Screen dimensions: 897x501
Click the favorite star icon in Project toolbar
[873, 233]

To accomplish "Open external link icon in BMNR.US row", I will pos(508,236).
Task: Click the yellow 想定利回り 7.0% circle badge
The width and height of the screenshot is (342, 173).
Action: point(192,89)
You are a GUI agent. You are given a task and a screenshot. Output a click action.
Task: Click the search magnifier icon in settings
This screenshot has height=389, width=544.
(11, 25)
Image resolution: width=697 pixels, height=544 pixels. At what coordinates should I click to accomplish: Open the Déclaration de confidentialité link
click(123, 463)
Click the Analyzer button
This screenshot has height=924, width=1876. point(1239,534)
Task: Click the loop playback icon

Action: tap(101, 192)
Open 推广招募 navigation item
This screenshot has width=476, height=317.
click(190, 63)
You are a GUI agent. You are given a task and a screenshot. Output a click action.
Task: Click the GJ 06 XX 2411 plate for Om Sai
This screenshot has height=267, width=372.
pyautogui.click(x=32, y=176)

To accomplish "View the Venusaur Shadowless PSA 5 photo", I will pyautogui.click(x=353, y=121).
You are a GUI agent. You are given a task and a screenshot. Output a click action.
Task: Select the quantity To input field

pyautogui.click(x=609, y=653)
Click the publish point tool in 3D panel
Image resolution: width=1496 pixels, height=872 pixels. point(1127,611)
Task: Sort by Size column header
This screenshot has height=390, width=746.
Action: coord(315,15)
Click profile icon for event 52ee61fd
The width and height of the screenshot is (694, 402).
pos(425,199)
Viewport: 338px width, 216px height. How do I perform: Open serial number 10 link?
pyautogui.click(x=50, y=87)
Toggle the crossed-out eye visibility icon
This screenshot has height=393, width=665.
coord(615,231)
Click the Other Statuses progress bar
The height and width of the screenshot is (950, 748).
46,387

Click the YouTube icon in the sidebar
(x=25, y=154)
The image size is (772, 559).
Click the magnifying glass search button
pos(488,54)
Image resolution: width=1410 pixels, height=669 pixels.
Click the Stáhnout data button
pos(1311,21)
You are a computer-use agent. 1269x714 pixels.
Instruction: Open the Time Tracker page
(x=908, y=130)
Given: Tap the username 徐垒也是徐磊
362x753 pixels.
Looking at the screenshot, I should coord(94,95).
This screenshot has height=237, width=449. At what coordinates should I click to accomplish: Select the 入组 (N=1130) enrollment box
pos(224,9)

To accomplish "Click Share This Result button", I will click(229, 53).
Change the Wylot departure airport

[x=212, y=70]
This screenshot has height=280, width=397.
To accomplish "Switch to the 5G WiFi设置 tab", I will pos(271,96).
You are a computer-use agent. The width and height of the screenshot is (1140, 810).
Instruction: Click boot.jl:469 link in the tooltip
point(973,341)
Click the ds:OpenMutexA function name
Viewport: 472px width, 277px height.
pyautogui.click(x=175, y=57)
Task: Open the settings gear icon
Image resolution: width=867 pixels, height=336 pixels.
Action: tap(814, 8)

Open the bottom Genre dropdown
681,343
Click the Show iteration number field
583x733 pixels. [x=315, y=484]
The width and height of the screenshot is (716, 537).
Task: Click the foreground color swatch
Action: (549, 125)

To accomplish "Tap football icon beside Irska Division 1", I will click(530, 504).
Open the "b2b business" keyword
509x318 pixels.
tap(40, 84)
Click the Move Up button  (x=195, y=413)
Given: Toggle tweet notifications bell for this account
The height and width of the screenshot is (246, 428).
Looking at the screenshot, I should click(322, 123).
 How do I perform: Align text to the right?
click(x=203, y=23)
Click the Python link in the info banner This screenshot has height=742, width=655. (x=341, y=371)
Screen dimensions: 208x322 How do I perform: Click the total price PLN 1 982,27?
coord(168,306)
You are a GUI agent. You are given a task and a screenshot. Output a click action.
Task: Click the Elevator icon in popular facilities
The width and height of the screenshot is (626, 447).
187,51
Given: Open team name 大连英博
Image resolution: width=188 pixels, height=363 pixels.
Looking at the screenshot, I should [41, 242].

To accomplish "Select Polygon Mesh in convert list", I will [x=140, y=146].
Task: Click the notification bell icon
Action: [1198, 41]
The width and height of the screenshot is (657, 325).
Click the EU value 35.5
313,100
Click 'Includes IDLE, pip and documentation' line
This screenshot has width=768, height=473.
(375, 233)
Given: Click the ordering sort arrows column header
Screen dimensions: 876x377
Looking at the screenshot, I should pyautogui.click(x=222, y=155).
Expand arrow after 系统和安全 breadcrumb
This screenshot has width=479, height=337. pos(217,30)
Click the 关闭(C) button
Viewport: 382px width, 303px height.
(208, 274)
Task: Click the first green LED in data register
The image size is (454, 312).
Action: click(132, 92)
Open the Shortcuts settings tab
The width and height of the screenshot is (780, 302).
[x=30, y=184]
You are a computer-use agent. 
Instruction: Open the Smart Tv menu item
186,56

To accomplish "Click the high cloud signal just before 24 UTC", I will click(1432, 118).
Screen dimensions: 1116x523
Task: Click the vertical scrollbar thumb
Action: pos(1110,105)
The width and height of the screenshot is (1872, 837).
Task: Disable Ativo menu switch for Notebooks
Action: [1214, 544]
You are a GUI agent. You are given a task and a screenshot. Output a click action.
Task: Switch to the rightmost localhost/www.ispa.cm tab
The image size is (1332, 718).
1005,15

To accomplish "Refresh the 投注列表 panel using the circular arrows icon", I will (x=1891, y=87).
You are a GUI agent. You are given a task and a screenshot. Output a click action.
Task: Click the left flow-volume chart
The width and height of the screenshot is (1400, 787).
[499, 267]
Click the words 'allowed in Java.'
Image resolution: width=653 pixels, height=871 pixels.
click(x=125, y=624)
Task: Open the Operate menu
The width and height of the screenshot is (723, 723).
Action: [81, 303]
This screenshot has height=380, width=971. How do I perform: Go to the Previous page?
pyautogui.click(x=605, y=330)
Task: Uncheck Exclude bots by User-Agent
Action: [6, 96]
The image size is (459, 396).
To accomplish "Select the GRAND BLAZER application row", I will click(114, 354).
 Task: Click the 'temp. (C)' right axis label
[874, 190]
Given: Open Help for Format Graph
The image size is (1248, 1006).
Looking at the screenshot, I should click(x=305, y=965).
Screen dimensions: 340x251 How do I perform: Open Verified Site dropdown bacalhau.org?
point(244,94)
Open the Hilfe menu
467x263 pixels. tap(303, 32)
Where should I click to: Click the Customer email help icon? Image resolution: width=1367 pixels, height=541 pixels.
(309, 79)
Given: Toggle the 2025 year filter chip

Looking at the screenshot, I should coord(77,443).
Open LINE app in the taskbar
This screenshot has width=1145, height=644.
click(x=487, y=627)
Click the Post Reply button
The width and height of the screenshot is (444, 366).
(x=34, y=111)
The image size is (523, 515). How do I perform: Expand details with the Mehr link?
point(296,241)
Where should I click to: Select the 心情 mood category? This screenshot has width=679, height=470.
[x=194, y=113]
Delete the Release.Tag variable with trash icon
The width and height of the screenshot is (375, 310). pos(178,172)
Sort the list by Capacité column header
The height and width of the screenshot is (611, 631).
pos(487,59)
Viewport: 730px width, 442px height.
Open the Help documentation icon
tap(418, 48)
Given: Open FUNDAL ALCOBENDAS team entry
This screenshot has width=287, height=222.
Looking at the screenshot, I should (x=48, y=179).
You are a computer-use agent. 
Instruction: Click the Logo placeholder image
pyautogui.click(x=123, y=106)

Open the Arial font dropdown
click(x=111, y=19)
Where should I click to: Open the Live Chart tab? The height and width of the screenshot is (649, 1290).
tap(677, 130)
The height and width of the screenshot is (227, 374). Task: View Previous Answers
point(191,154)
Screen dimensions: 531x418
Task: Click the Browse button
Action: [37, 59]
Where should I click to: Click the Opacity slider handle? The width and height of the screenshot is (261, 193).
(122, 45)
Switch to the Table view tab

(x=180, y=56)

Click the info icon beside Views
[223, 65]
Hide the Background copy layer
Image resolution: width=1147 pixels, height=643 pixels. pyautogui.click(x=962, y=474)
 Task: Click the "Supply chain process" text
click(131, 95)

========

HOW TO COMPLETE THIS TASK
Going back over the entries above, copy word for word every line from the one that has "Image resolution: width=188" on through the one that has "The width and height of the screenshot is (657, 325).".

RESPONSE
Image resolution: width=188 pixels, height=363 pixels.
Looking at the screenshot, I should [41, 242].

To accomplish "Select Polygon Mesh in convert list", I will [x=140, y=146].
Task: Click the notification bell icon
Action: [1198, 41]
The width and height of the screenshot is (657, 325).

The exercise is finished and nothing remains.